OBSNAME PGR6_1_6162 5.866600000000E+007

OBSNAME PGR6_2_6162 5.866600000000E+007

ID 1 UGR 3125

OBSNAME UGR1_0_3125 5.866600000000E+007

ID 2 UGR 3126

OBSNAME UGR2_0_3126 5.866600000000E+007

END IDENTIFIERS

DERIVED_OBSERVATIONS Block:

Purpose:

The DERIVED_OBSERVATIONS section is used to define how to combine multiple values extracted from the SUTRA Observations files to generate values that can be compared with observed values.

Structure:

BEGIN DERIVED_OBSERVATIONS

OBSNAME <Observation_name> [PRINT]

FORMULA <formula>

OBSNAME <Observation_name> [PRINT]

FORMULA <formula>

...

OBSNAME <Observation_name> [PRINT]

FORMULA <formula>

END DERIVED_OBSERVATIONS

Explanations:

OBSNAME is a keyword indicating that the line will specify an observation name.

<Observation_name> is the name of the observation. See the description under IDENTIFIERS.

PRINT in an optional keyword. If included, the <Observation_name> and simulated value will be printed to the extracted values file or instructions for reading the <Observation_name> and simulated value will be written to the instruction file. See the description under IDENTIFIERS.

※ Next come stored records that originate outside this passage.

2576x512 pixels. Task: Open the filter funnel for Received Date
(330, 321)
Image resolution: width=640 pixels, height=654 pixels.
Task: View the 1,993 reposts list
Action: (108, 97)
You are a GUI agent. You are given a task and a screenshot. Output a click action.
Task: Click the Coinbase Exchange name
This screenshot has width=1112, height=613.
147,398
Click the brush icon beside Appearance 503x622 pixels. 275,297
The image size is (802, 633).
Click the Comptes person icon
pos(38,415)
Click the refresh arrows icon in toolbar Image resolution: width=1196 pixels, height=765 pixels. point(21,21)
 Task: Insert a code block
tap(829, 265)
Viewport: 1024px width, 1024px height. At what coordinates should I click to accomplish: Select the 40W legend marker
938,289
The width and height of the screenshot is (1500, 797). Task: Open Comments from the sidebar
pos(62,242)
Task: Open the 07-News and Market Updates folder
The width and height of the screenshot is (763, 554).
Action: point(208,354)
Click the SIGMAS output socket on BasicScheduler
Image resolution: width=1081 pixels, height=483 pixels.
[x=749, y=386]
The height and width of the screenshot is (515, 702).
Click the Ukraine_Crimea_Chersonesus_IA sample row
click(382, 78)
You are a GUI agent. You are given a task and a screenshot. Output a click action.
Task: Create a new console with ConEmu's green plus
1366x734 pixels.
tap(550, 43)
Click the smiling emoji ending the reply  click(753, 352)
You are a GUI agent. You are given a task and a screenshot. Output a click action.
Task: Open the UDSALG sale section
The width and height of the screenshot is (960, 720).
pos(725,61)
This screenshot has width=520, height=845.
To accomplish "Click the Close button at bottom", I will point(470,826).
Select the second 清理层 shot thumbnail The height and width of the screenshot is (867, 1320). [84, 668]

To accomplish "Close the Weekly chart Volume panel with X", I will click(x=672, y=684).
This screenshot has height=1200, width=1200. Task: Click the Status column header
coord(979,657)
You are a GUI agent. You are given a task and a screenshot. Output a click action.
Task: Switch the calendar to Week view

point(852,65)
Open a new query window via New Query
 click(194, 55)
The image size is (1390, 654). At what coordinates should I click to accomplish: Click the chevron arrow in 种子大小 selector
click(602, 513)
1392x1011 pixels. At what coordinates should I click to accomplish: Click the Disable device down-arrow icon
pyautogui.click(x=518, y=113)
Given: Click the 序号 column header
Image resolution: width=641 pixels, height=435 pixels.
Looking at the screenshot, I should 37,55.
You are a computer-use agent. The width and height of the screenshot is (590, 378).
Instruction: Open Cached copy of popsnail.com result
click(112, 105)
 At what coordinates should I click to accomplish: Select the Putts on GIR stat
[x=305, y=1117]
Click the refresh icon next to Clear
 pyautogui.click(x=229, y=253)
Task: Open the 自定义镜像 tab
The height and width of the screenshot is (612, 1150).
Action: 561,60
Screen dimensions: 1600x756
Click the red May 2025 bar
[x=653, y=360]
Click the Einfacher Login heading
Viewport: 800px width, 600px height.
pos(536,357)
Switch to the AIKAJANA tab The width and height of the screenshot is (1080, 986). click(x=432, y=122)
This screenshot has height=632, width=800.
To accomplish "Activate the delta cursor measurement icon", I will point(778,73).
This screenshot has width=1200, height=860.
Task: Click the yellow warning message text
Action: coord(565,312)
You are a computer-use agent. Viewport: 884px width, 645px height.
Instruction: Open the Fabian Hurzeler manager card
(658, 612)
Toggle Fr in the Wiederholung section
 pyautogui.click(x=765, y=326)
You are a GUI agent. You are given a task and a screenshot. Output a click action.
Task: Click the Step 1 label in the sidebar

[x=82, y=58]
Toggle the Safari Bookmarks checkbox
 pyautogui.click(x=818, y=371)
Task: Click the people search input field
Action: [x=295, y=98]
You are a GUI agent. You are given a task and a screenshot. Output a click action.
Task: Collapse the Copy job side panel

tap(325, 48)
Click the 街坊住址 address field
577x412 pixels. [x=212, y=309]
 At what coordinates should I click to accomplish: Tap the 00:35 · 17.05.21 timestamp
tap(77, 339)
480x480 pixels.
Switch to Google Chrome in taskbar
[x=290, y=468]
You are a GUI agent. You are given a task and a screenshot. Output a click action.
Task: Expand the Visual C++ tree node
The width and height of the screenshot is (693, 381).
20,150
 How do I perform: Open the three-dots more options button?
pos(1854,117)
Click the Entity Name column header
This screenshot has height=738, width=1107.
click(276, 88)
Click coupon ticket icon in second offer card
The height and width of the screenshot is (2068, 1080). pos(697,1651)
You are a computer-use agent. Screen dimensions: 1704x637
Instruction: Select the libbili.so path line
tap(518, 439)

FORMULA is a keyword indicating that the remainder of the line is a mathematical formula that evaluates to a real number. The result of the formula is the value assigned to <Observation_name>. Variables in the formula can be any of the observation names defined in the IDENTIFIERS section or any observation names defined previously in the DERIVED_OBSERVATIONS section.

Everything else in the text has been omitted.